Following on SHOP’s completion of its public share offering announced last week and then closed on Tuesday, Tse moved his rating from “Restricted” back to “Outperform” and calling Shopify a growth driver for the new economy.
“We continue to believe Shopify is in the early stages of a market that’s structurally changing towards more e-commerce. We believe Shopify remains a leading e-commerce disruptor and we believe upside in the stock will come from a number of different incremental growth drivers noted above,” said Tse.
Shopify’s share price has been on a mission lately, climbing a full 52 per cent over the month of April and now jumping another 16 per cent over the first stretch of May.
SHOP is riding a wave of interest in e-commerce as a result of COVID-19-based restrictions which have forced more retailers to beef up their online presence in lieu of bricks and mortar. The company reported first quarter earnings last week which showed a glimpse of what Shopify looks like under work-from-home and social distancing measures.
The Q1 (ended March 31) featured revenue up 47 per cent year-over-year to $470.0 million and adjusted net income of $22.3 million or $0.19 per share.

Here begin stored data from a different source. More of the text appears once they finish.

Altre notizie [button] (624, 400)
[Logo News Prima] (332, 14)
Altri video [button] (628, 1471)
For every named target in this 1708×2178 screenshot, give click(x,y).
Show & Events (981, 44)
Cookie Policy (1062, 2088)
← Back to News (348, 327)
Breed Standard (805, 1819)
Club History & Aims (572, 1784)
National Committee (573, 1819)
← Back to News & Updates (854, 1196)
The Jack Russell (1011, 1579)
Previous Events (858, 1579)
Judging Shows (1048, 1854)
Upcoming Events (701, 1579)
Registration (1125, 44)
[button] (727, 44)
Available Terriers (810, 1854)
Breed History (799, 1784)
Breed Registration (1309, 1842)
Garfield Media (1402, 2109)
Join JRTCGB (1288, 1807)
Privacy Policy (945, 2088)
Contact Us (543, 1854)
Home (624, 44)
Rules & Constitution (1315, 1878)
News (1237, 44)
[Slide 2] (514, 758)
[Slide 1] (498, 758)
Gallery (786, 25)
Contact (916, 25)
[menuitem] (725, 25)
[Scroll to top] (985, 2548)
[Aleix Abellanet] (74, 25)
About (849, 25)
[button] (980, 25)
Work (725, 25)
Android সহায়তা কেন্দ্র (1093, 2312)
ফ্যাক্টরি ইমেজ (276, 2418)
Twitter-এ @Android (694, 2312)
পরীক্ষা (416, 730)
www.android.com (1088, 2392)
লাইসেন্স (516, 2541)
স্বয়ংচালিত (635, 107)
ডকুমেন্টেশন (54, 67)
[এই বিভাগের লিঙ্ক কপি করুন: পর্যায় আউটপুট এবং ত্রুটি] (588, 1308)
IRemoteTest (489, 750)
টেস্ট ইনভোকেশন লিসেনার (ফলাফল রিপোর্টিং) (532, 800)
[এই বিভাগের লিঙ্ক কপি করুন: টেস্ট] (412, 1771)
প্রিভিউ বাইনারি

Breaking down the top line, Subscription Solutions revenue came in at $188 million while Merchant Solutions was $282 million. (All figures in US dollars.)
With the first quarter commentary, management reported new stores on its platform grew an impressive 62 per cent between March 13 and April 24 compared to the prior six-week period, which the company attributed to both COVID-19 driving commerce online and Shopify’s own measures to help out businesses, notably, by extending the free trial period from 14 to 90 days for new businesses, although the company did underline that the longevity of new stores is intimately tied to their ability to generate sales, a particular unknown at this point in time.
As for Shopify’s new financing round, the company took advantage of its high share price to issue 2.1 million Class A subordinate voting shares for proceeds of $1.489 billion, money the company says will go towards strengthening its balance sheet and helping fund its growth strategies.
For his part, Tse listed a number of reasons to like SHOP, including Shopify’s fulfillment network, whose value has only been amplified by the pandemic, Tse said; Shopify Plus, the company’s enterprise platform, another potential multi-billion opportunity, Tse said; the company’s international push, which now accounts for about 70 per cent of new merchants on the platform; new services like Shop and Shopify POS which will encourage more adoption and up take-rates; and, finally, Shopify’s sparkling balance sheet with now $3.8 billion in cash: “That gives Shopify flexibility to executing on its numerous growth initiatives,” Tse said.
At press time, Tse’s $850.00 target represented a projected one-year return of 11 per cent.